Nem a percepção de um método de vanguarda a enxergar a verdadeira efetividade processual como sendo a integral entrega da tutela jurisdicional - incluindo a executória –, nem a busca para engendrar novos instrumentos e meios de logística a auxiliar no escopo jurisdicional poderão, por si sós, alterar, em curtíssimo prazo, a difícil crise por que passa a execução trabalhista.
Porém, é preciso fazer eclodir um esforço multiplicador para que novos caminhos sejam percorridos, a fim de que sejam dadas respostas à espera do jurisdicionado, que, quase sempre pálido, espera pelo feliz chamamento da Justiça para que venha, enfim, receber o que lhe pertence por direito.
Esperamos, com as reflexões apresentadas, contribuir para o debate sobre a efetividade processual e sobre a execução trabalhista, lembrando, com as palavras de Cappelletti, que ninguém, muito menos o jurista, pode se subtrair ao
peso da cruz que recai sobre cada ser humano, furtando-se à difícil responsabilidade de oferecer opções, críticas e lutas para resolver os problemas e as dificuldades que, dia após dia, afligem nossa vida, na qual nada está rigidamente determinado.
8. Referências bibliográficas
BEZERRA, Paulo Cesar Santos.
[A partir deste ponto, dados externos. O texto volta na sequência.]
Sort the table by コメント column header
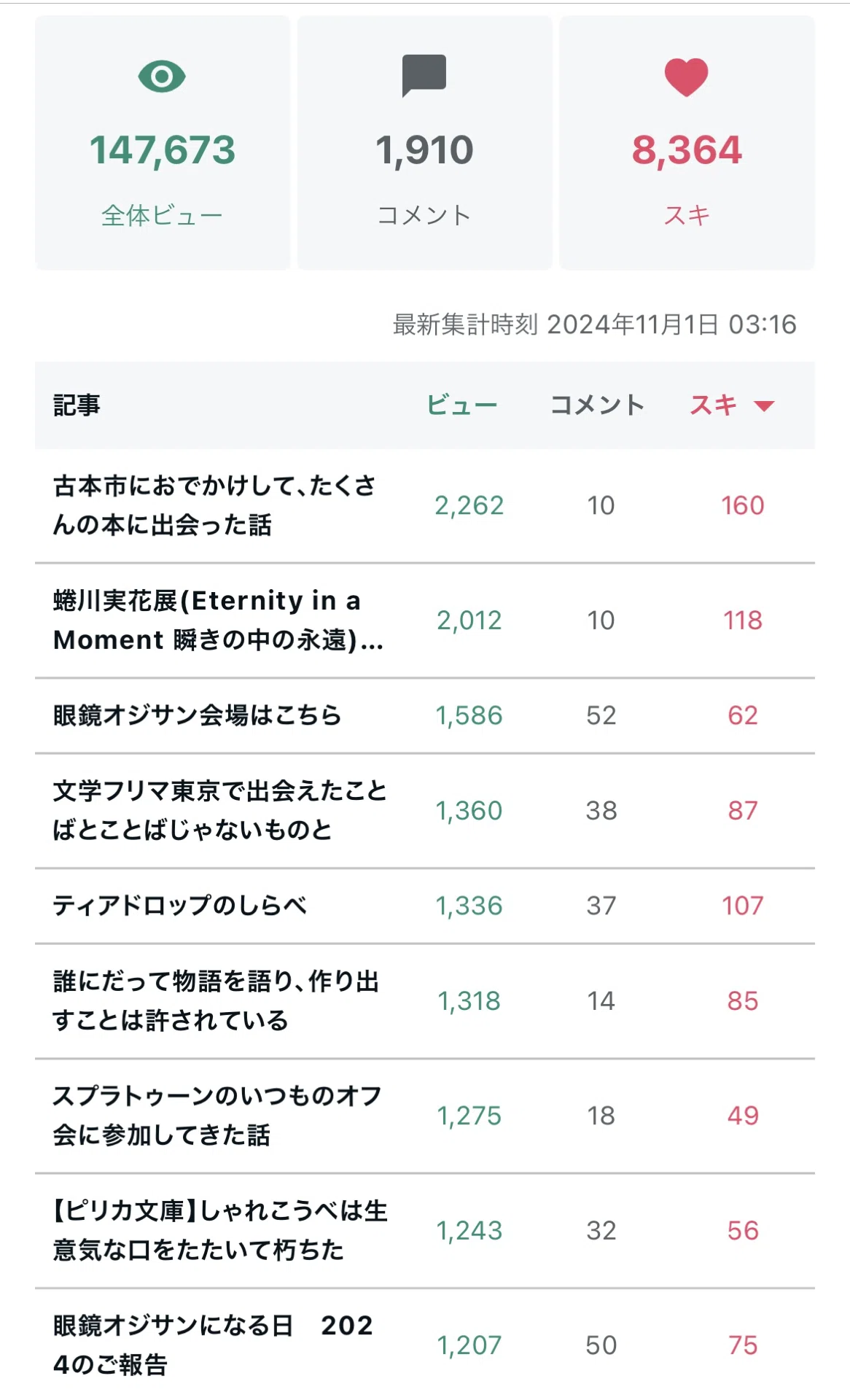 point(598,405)
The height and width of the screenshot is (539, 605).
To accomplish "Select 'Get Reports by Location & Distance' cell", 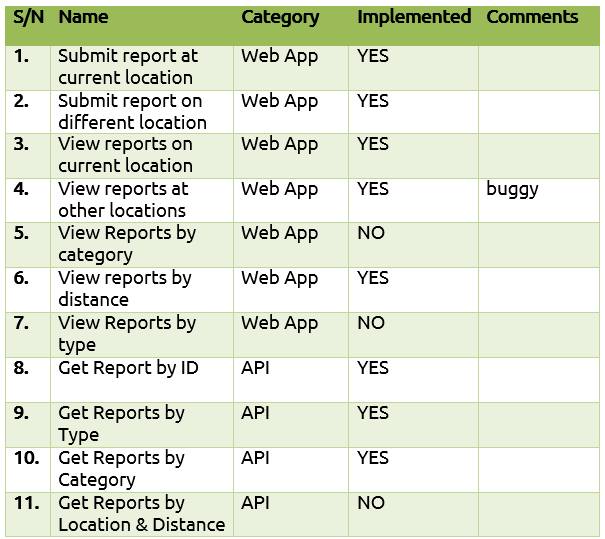I will click(x=142, y=514).
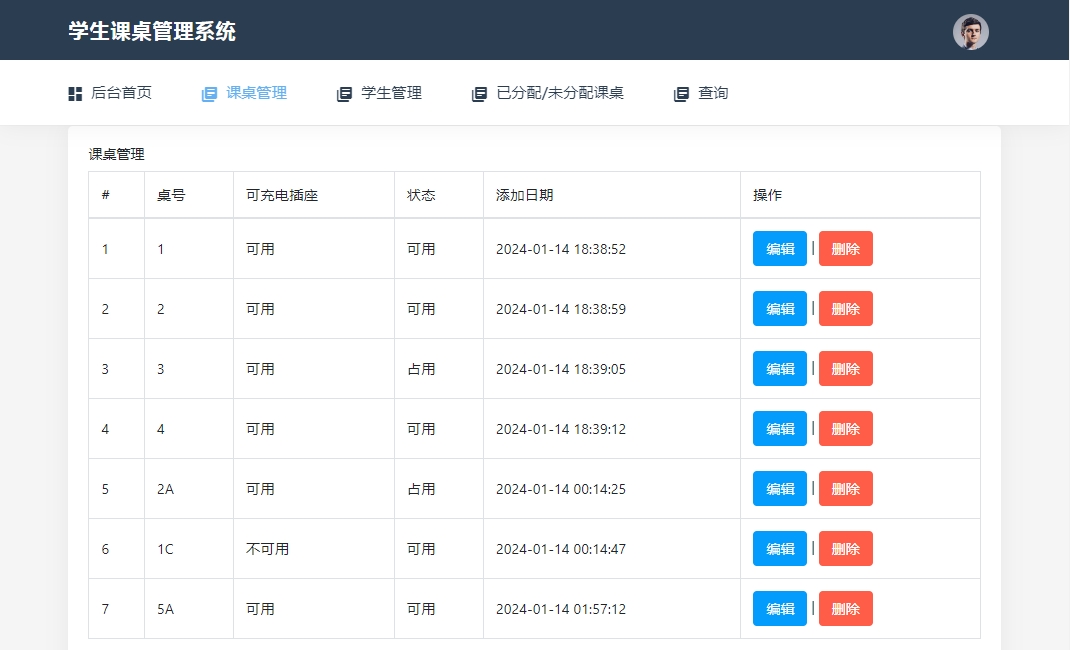Open the 学生管理 menu
1070x650 pixels.
pos(391,93)
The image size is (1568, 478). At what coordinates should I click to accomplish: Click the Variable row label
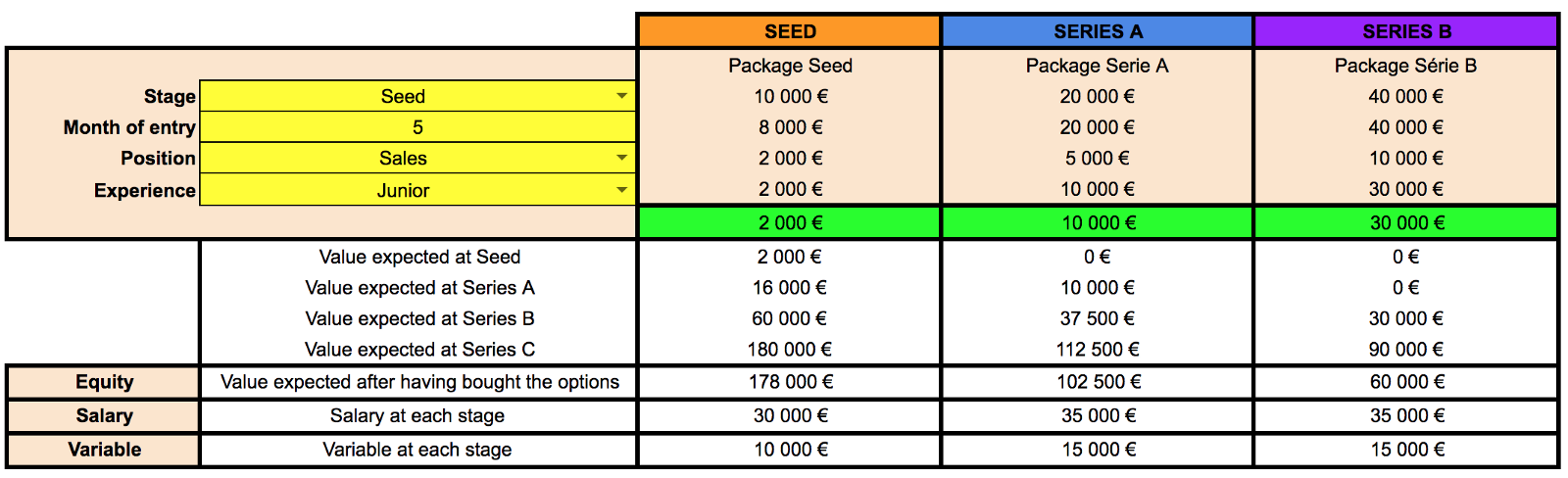point(104,450)
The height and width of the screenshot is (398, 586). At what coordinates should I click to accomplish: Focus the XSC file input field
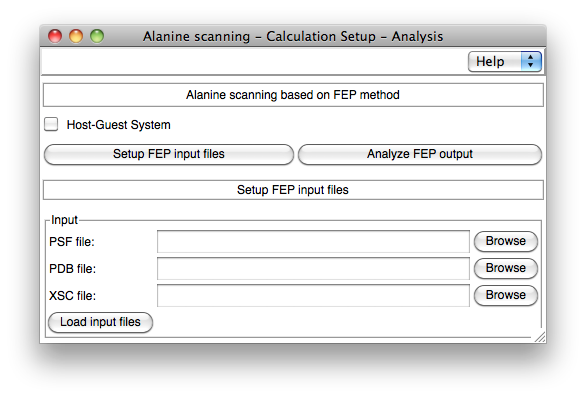pos(313,295)
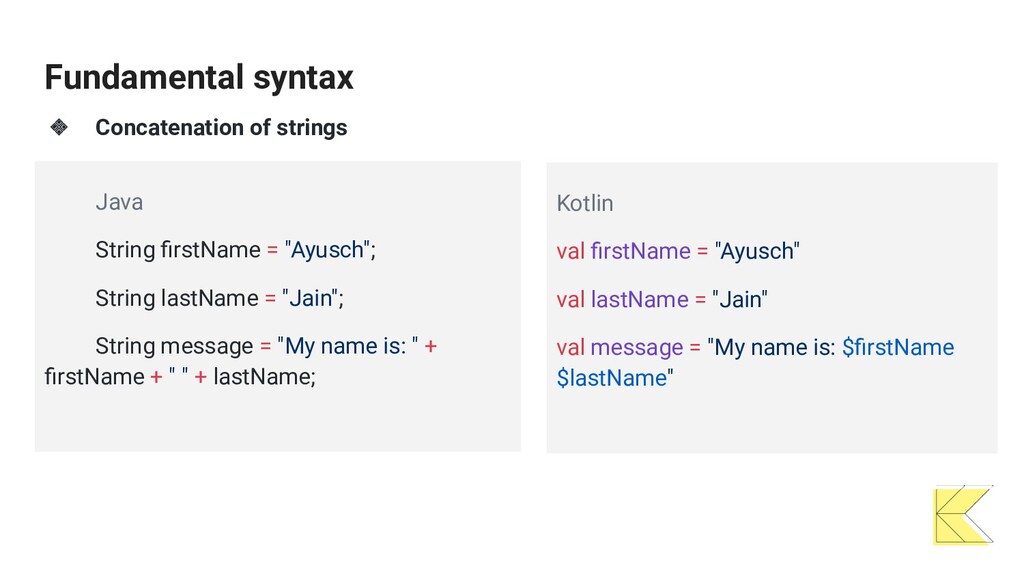Click the $lastName template variable
Viewport: 1024px width, 576px height.
click(x=611, y=378)
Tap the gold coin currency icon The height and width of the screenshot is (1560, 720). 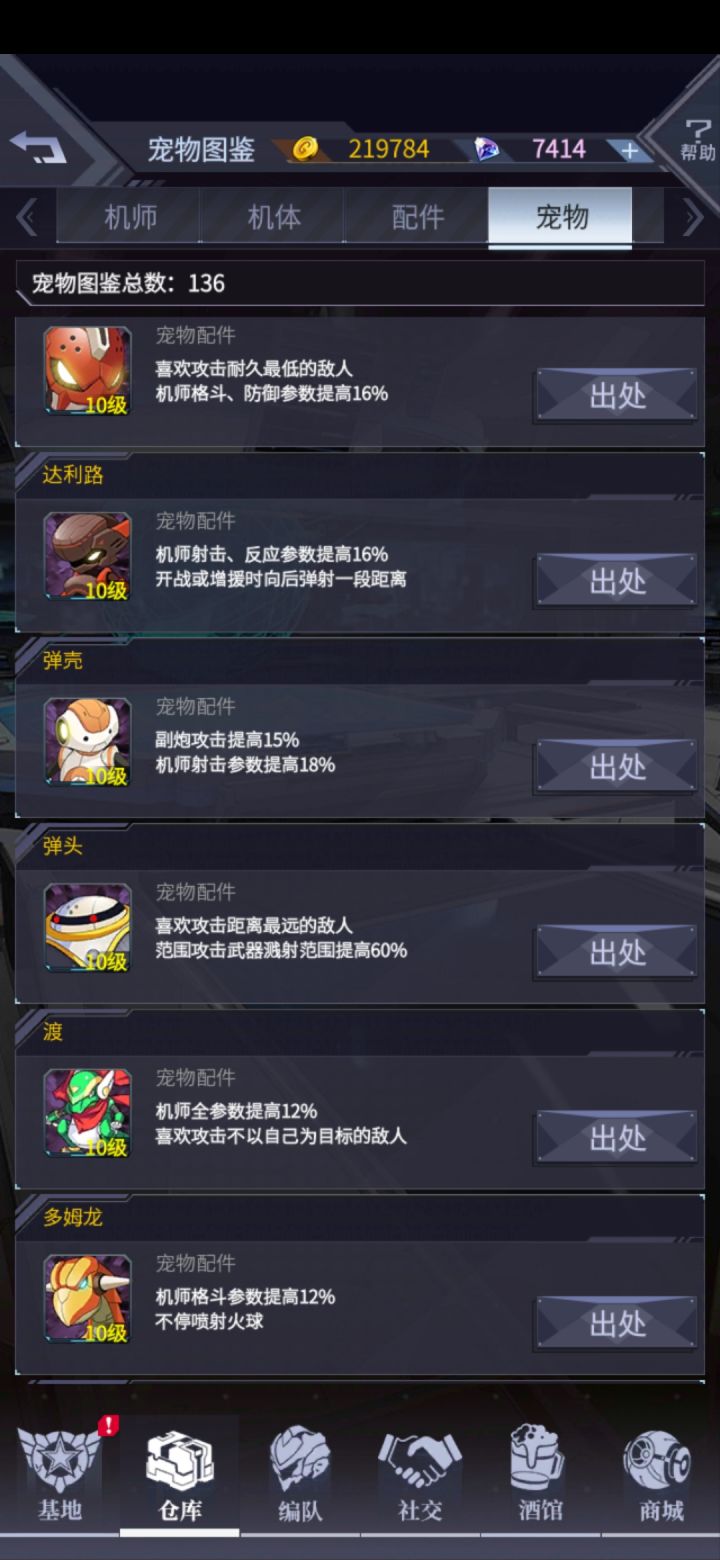coord(306,149)
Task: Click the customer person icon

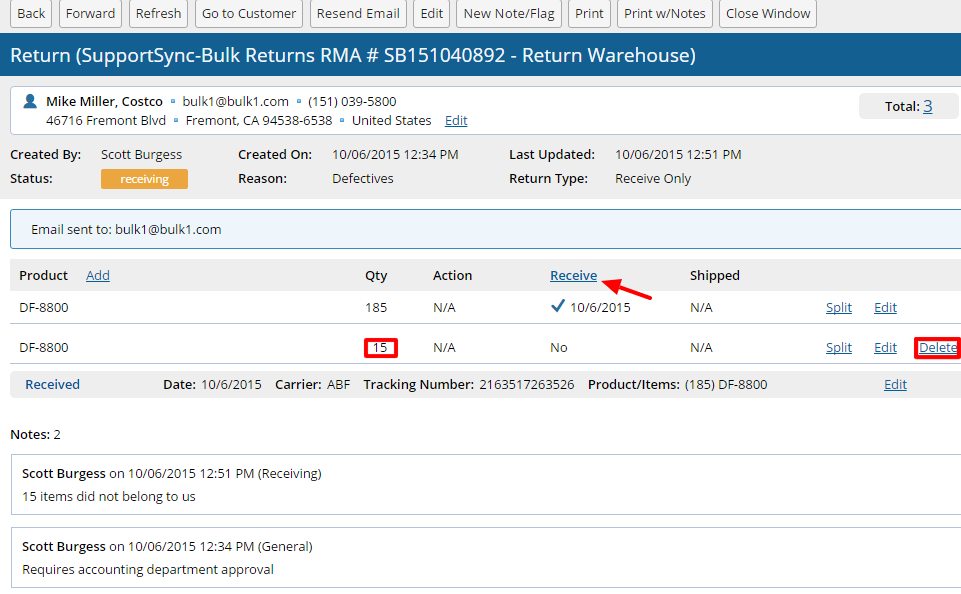Action: coord(30,101)
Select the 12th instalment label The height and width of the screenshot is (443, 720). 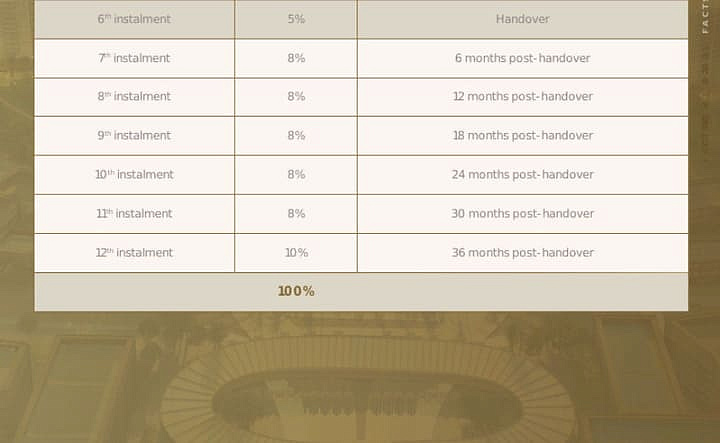[x=134, y=252]
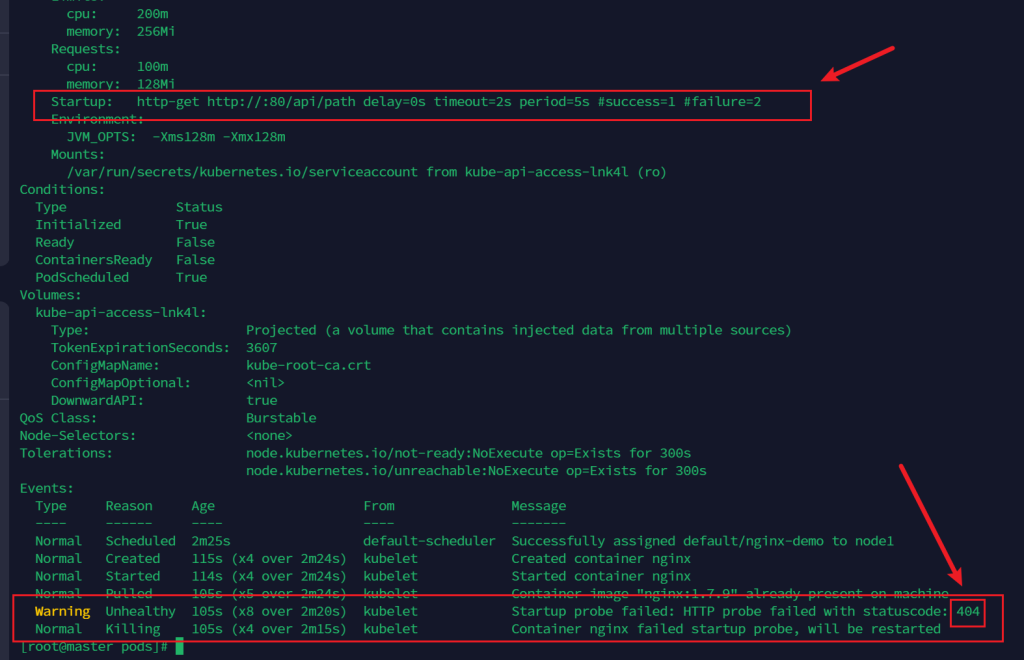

Acesso à justiça: um problema ético-social no plano da realização do direito. Rio de Janeiro: Renovar, 2001.
CALMON DE PASSOS, J. J. ‘Instrumentalidade do processo e devido processo legal’. Revista de processo, vol. 102, São Paulo, 2001, p. 55-67.
CAPPELLETTI, Mauro et alii. Acesso à justiça. Porto Alegre: Fabris, 1998. DINAMARCO, Cândido Rangel. Execução civil. São Paulo: Malheiros, 1994. __________. A instrumentalidade do processo. São Paulo: Malheiros, 1999.
MARINONI, Luiz Guilherme. Novas linhas do processo civil. São Paulo: Malheiros, 2000.
NALINI, José Renato. O juiz e o acesso à justiça. São Paulo: RT, 2000.
SANTOS, Boaventura de Sousa. Pela mão de alice: o social e o político na pós-modernidade: São Paulo: Cortez, 1995.
SOUZA JÚNIOR, Antonio Umberto. Por uma execução trabalhista mais eficaz. Disponível em www.trt21.jus.br, s/d.